What this task involves: Output exactly the lines from the line with "Task: Select the GOLD tab" through the end of the records below. Include nothing else.

Data in this exercise:

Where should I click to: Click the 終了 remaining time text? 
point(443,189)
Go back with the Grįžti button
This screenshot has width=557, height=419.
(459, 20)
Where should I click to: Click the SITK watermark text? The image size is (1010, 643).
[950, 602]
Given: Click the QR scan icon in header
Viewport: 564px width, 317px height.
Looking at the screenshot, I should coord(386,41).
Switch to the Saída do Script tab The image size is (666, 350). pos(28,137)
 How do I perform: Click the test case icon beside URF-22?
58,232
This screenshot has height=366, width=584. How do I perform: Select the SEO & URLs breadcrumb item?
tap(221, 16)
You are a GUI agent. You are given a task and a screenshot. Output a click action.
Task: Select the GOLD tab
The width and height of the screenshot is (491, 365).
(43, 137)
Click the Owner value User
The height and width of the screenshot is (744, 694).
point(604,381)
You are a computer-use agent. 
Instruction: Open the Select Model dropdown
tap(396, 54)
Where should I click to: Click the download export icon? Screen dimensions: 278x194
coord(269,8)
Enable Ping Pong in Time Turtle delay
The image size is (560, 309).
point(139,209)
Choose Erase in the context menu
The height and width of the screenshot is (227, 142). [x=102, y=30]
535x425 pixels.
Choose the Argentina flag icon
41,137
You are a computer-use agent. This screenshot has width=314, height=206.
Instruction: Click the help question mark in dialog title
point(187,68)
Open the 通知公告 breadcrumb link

Answer section:
Task: Select the GOLD tab
The width and height of the screenshot is (491, 365).
(43, 137)
Click the Owner value User
The height and width of the screenshot is (744, 694).
point(604,381)
You are a computer-use agent. 
Instruction: Open the Select Model dropdown
tap(396, 54)
Where should I click to: Click the download export icon? Screen dimensions: 278x194
coord(269,8)
Enable Ping Pong in Time Turtle delay
The image size is (560, 309).
point(139,209)
Choose Erase in the context menu
The height and width of the screenshot is (227, 142). [x=102, y=30]
535x425 pixels.
Choose the Argentina flag icon
41,137
You are a computer-use agent. This screenshot has width=314, height=206.
Instruction: Click the help question mark in dialog title
point(187,68)
Open the 通知公告 breadcrumb link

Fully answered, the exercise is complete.